Tout d'abord, il est interdit de pénétrer avec des feux nus.

Il est également interdit de générer des point chauds, c'est-à-dire de piquer, meuler, souder, etc. Sans autorisation de la Sauvegarde (permis de feu).

Il est interdit de travailler seul pour conduire les opérations, mais aussi de fumer.

De plus. Il est interdit de pénétrer avec des véhicules à moteur ne répondant pas aux spécifications "Hydrogène" ou "Oxygène" et du matériel électrique non conformes "atmosphères explosives" (BEEP et téléphones portables).


Maîtrise des risques : obligations


Afin de maîtriser les risques cryogéniques, plusieurs règles doivent être appliquées.

En effet, il est nécessaire de maintenir un bon état des alarmes, des moyens fixes de lutte contre l'incendie et de l'installation mais également du site en général. 

Des procédures écrites sont ainsi rédigées afin de limiter les risques et il est important que vous les suiviez.

Pour pallier les risques de brûlure froide. L'emploi d'une tenue spécifique aux basses températures est obligatoire.

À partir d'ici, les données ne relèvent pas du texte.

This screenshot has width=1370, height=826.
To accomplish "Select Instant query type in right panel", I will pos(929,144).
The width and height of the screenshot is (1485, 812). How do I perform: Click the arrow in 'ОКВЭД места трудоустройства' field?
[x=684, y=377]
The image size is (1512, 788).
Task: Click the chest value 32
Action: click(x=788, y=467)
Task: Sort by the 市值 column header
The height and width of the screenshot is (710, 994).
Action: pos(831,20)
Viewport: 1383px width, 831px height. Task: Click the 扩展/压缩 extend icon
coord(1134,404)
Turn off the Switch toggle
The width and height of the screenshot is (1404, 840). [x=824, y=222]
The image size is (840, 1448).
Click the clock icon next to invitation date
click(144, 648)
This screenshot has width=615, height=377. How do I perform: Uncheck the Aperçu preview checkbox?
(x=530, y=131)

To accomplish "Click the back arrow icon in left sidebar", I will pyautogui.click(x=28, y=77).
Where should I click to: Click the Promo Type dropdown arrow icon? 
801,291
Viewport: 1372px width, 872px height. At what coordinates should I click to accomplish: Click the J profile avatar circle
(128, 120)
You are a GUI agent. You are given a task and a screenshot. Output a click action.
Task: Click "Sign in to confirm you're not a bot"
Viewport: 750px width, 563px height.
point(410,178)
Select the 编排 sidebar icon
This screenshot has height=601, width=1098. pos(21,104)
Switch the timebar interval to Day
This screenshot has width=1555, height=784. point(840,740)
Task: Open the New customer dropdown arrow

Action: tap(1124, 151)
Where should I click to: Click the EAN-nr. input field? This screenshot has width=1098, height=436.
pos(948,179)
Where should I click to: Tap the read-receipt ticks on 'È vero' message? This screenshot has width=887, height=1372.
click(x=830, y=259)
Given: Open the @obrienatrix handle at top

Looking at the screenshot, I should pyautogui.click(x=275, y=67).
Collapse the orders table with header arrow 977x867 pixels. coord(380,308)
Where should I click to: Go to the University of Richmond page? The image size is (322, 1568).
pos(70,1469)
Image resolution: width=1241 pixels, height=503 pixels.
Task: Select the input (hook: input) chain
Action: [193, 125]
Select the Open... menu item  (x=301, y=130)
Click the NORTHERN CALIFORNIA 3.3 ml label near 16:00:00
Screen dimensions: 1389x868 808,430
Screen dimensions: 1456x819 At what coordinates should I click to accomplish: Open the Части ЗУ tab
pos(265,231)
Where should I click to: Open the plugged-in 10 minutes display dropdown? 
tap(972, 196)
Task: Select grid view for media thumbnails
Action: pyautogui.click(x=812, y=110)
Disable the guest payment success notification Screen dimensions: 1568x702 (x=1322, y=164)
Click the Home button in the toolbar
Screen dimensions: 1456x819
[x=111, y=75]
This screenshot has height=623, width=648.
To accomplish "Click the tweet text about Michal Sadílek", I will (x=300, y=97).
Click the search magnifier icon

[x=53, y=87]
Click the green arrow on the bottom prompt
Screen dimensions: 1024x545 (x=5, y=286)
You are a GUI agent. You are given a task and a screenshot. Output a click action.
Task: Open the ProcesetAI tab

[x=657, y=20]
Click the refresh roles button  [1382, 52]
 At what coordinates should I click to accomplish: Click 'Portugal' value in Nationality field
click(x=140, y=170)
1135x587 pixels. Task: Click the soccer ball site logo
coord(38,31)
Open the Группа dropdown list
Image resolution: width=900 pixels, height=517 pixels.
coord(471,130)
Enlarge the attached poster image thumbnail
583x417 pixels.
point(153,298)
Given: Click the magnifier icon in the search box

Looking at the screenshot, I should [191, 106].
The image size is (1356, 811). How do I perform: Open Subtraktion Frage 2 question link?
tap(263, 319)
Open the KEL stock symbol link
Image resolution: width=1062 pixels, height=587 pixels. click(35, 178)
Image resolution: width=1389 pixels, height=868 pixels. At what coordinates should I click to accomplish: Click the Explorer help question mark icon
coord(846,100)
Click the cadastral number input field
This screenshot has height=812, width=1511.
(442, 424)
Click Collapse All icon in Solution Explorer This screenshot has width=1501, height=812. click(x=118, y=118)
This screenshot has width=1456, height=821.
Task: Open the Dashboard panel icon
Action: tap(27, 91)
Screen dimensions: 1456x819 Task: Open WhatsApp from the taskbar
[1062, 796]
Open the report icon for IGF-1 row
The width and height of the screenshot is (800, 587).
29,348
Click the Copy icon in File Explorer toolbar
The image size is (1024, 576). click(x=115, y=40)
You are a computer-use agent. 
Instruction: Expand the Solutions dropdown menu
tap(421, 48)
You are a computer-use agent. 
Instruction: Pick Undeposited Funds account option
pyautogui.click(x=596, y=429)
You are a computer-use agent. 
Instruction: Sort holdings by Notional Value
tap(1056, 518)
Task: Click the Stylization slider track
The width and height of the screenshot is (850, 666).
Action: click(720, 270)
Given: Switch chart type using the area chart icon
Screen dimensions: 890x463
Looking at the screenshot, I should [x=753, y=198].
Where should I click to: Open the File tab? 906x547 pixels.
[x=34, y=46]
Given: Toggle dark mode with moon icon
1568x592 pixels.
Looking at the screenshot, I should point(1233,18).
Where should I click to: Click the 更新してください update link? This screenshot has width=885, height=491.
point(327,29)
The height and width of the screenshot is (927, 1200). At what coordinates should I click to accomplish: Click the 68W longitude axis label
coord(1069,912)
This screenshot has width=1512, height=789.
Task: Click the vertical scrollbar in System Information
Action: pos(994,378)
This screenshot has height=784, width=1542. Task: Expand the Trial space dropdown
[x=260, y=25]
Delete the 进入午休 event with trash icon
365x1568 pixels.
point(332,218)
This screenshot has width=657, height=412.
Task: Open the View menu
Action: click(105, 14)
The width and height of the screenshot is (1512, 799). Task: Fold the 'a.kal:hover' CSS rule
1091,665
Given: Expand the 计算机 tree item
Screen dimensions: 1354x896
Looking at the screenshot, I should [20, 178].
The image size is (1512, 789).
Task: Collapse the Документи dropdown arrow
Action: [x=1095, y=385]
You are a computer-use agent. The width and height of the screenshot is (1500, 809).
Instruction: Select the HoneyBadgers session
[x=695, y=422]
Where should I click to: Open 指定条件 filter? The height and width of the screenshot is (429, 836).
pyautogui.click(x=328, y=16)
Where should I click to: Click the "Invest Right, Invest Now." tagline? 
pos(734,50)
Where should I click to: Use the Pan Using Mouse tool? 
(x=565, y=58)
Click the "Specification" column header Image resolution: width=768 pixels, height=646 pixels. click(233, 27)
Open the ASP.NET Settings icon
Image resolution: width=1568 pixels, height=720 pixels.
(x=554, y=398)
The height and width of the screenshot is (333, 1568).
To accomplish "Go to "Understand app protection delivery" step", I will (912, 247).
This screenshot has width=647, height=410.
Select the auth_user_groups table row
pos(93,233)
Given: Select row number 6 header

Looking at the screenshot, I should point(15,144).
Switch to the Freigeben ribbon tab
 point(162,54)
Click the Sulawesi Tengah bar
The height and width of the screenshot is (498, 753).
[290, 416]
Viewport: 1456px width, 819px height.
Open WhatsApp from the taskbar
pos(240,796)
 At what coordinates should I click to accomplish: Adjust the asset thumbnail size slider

Elle comprend des gants et des lunettes mais également le port de détecteurs portable type explosimètres ou le port d'oxygènomètre portable en cas de risque d'anoxie. 

Les tenues cryotechniques sont conçues pour éviter, en cas de projection accidentelle, un contact direct avec l'hydrogène liquide ou l'oxygène liquide.

Leur caractéristique principale est de ne pas se désagréger à très basses températures, comme le feraient certains matériaux classiques et d'assurer ainsi une protection permanente.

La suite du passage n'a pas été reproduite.